Improve validation for targetRefs (#3312)

Per
https://gateway-api.sigs.k8s.io/geps/gep-2648/?h=targetrefs#multiple,
only 16 max allowed -- which is quite reasonable.

Additionally, consistently allow only workloadSelector OR targetRef; we
had this only on some types

Author: howardjohn

extensions/v1alpha1/wasm.pb.go

@@ -236,6 +236,7 @@ option go_package="istio.io/api/extensions/v1alpha1";
 // +genclient
 // +k8s:deepcopy-gen=true
 // -->
+// +kubebuilder:validation:XValidation:message="only one of targetRefs or selector can be set",rule="(has(self.selector)?1:0)+(has(self.targetRef)?1:0)+(has(self.targetRefs)?1:0)<=1"
 message WasmPlugin {
   // Criteria used to select the specific set of pods/VMs on which
   // this plugin configuration should be applied. If omitted, this
@@ -267,6 +268,7 @@ message WasmPlugin {
   // from misinterpreting the policy as namespace-wide during the upgrade process.
   //
   // NOTE: Waypoint proxies are required to use this field for policies to apply; `selector` policies will be ignored.
+  // +kubebuilder:validation:MaxItems=16
   repeated istio.type.v1beta1.PolicyTargetReference targetRefs = 16;
 
   // URL of a Wasm module or OCI container. If no scheme is present,

extensions/v1alpha1/wasm.proto

@@ -421,6 +421,7 @@ option go_package = "istio.io/api/networking/v1alpha3";
 // +genclient
 // +k8s:deepcopy-gen=true
 // -->
+// +kubebuilder:validation:XValidation:message="only one of targetRefs or workloadSelector can be set",rule="(has(self.workloadSelector)?1:0)+(has(self.targetRefs)?1:0)<=1"
 message EnvoyFilter {
   // `ApplyTo` specifies where in the Envoy configuration, the given patch should be applied.
   enum ApplyTo {
@@ -866,6 +867,7 @@ message EnvoyFilter {
   // from misinterpreting the policy as namespace-wide during the upgrade process.
   //
   // NOTE: Waypoint proxies are required to use this field for policies to apply; `selector` policies will be ignored.
+  // +kubebuilder:validation:MaxItems=16
   repeated istio.type.v1beta1.PolicyTargetReference targetRefs = 6;
 
   // One or more patches with match conditions.

kubernetes/customresourcedefinitions.gen.yaml

@@ -270,6 +270,7 @@ option go_package="istio.io/api/security/v1beta1";
 // +genclient
 // +k8s:deepcopy-gen=true
 // -->
+// +kubebuilder:validation:XValidation:message="only one of targetRefs or selector can be set",rule="(has(self.selector)?1:0)+(has(self.targetRef)?1:0)+(has(self.targetRefs)?1:0)<=1"
 message AuthorizationPolicy {
   // Optional.
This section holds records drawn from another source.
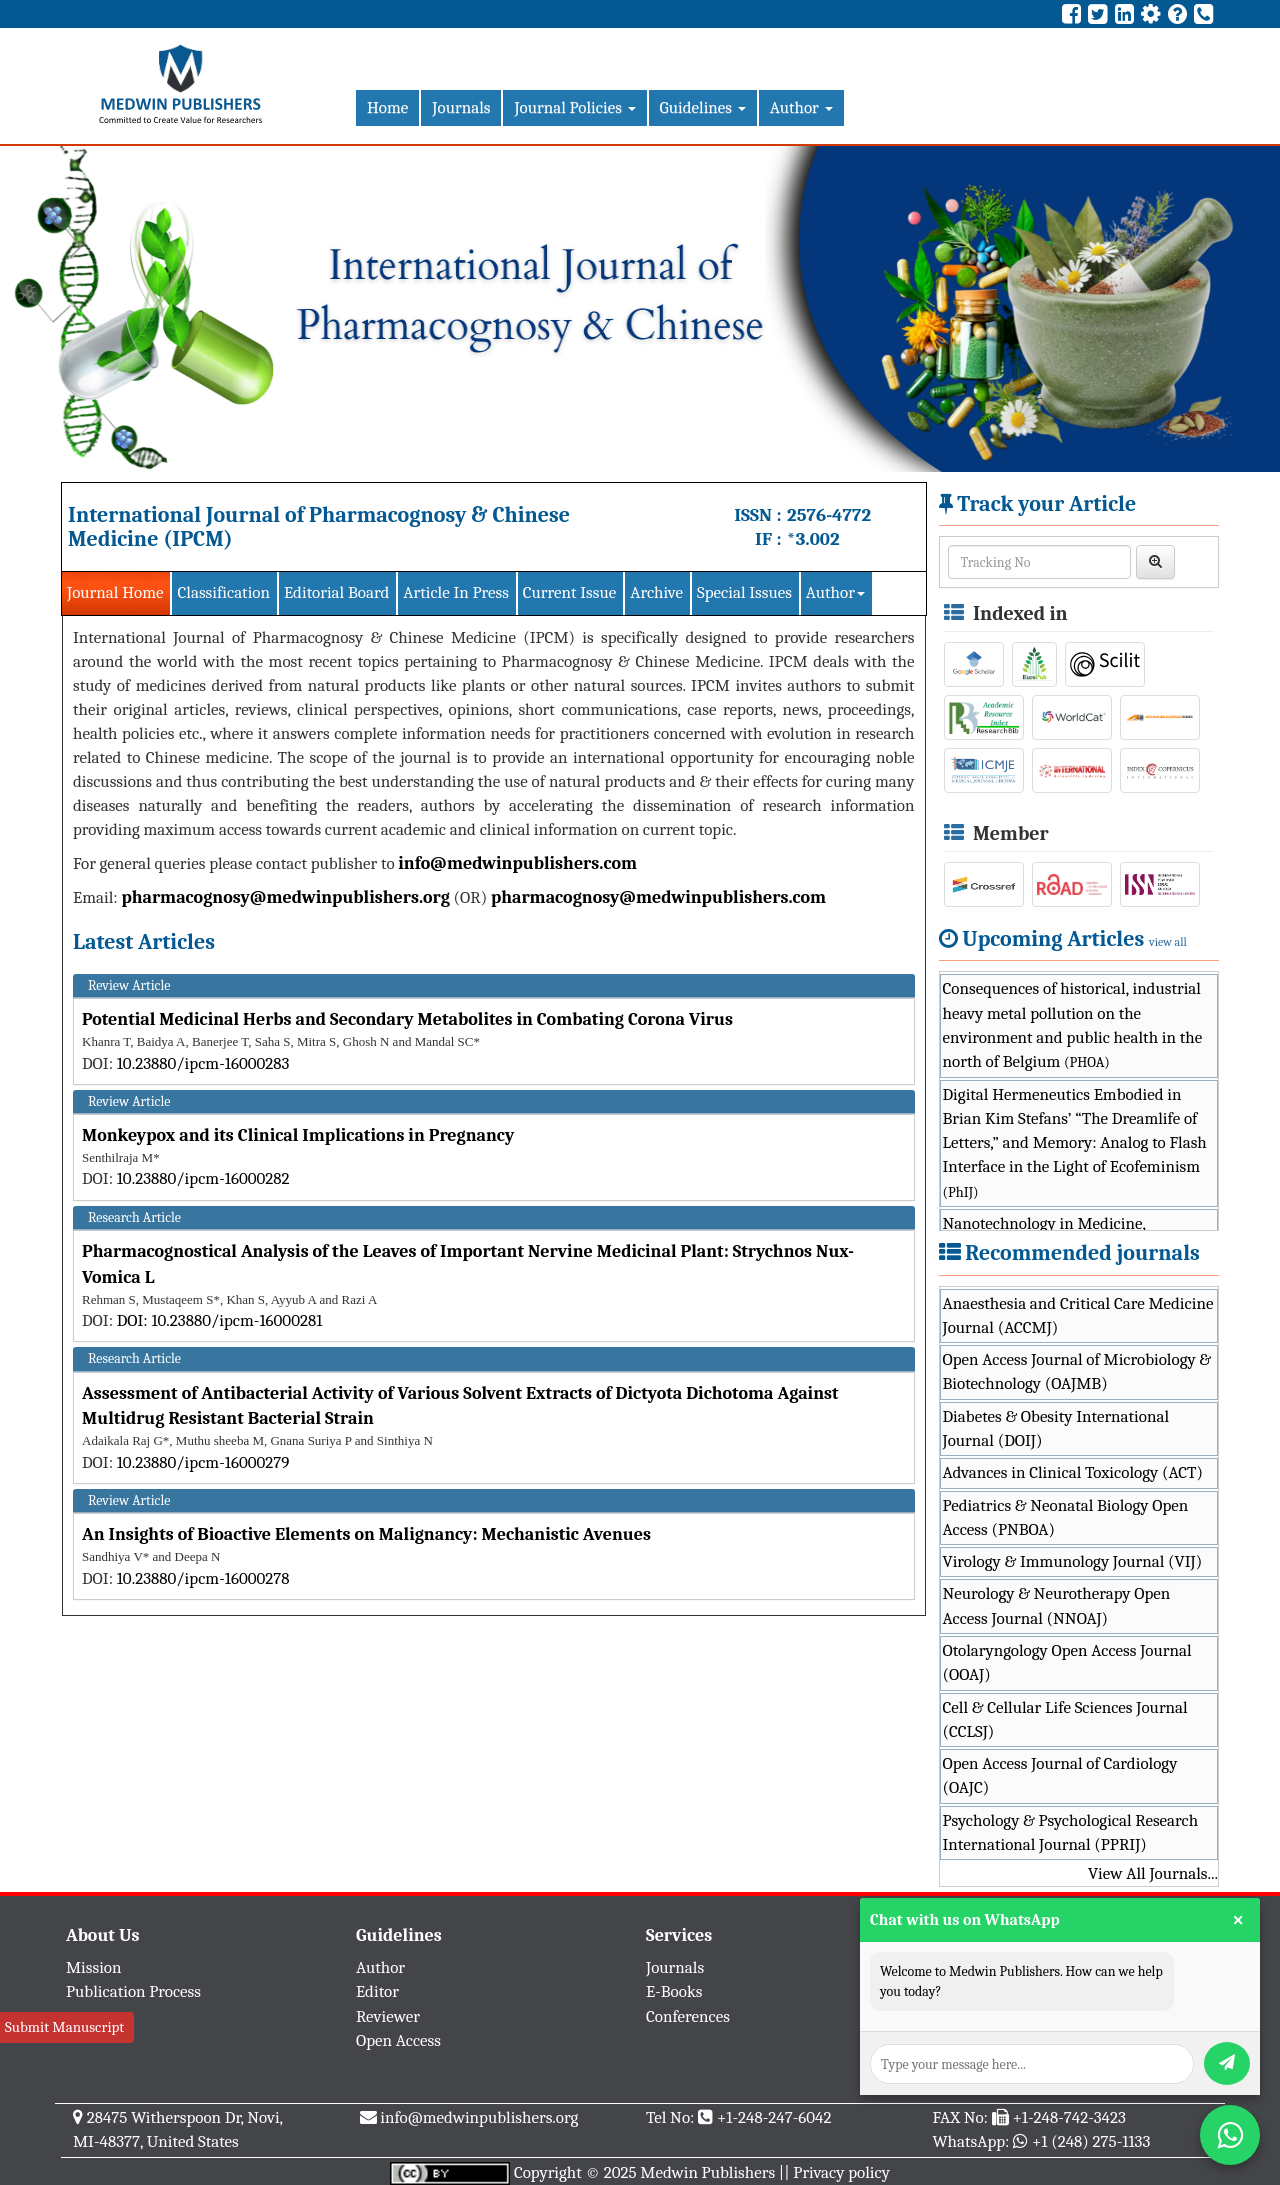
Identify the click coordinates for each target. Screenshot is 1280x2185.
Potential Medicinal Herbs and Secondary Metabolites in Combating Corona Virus (407, 1019)
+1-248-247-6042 (774, 2117)
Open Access (398, 2040)
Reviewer (388, 2016)
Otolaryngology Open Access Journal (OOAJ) (1067, 1662)
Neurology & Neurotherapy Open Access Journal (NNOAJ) (1057, 1605)
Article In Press (456, 592)
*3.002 (813, 539)
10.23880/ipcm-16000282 (203, 1178)
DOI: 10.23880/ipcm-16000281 (220, 1320)
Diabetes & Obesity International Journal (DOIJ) (1056, 1428)
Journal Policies (574, 107)
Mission (94, 1967)
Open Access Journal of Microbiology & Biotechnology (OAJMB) (1077, 1371)
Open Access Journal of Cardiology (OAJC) (1060, 1775)
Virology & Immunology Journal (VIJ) (1073, 1561)
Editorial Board (336, 592)
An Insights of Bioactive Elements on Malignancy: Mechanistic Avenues (366, 1534)
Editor (377, 1991)
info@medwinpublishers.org (479, 2117)
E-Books (674, 1991)
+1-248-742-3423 (1068, 2117)
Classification (223, 592)
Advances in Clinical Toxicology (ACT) (1073, 1472)
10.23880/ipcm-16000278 (203, 1578)
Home (387, 107)
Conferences (688, 2016)
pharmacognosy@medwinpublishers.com (658, 897)
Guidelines (703, 107)
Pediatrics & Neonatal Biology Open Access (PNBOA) (1066, 1517)
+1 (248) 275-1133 (1091, 2141)
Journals (461, 107)
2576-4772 (829, 515)
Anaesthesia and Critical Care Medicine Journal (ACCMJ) (1078, 1315)
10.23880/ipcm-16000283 (203, 1063)
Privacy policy (841, 2172)
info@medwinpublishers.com (517, 863)
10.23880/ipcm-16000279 (203, 1462)
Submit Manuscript (64, 2027)
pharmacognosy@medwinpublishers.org (285, 897)
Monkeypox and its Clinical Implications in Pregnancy (298, 1135)
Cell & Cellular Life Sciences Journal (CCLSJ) (1065, 1719)
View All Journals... (1153, 1873)
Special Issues (744, 592)
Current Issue (569, 592)
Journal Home (115, 592)
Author (801, 107)
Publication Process (133, 1991)
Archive (656, 592)
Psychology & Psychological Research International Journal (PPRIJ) (1071, 1832)
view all (1168, 942)
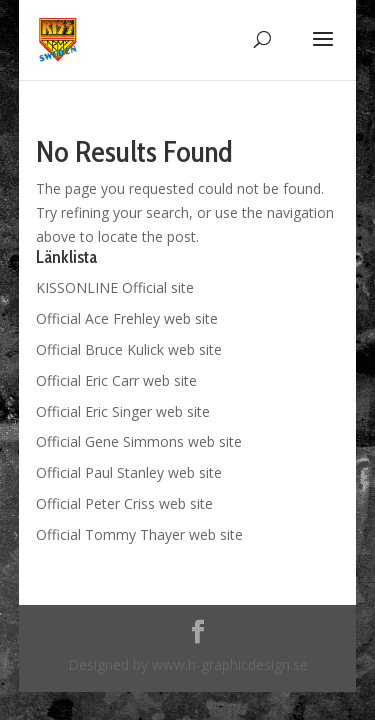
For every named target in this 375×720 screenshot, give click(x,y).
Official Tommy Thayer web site (139, 534)
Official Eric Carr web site (116, 380)
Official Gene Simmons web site (139, 441)
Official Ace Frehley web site (127, 318)
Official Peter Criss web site (124, 503)
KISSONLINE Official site (115, 287)
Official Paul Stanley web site (129, 472)
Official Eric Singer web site (123, 411)
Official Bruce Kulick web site (129, 349)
The selector decides where to apply the authorization policy. The selector will match with workloads
   // in the same namespace as the authorization policy. If the authorization policy is in the root namespace, the selector
@@ -300,6 +301,7 @@ message AuthorizationPolicy {
   // from misinterpreting the policy as namespace-wide during the upgrade process.
   //
   // NOTE: Waypoint proxies are required to use this field for policies to apply; `selector` policies will be ignored.
+  // +kubebuilder:validation:MaxItems=16
   repeated istio.type.v1beta1.PolicyTargetReference targetRefs = 6;
 
   // Optional. A list of rules to match the request. A match occurs when at least one rule matches the request.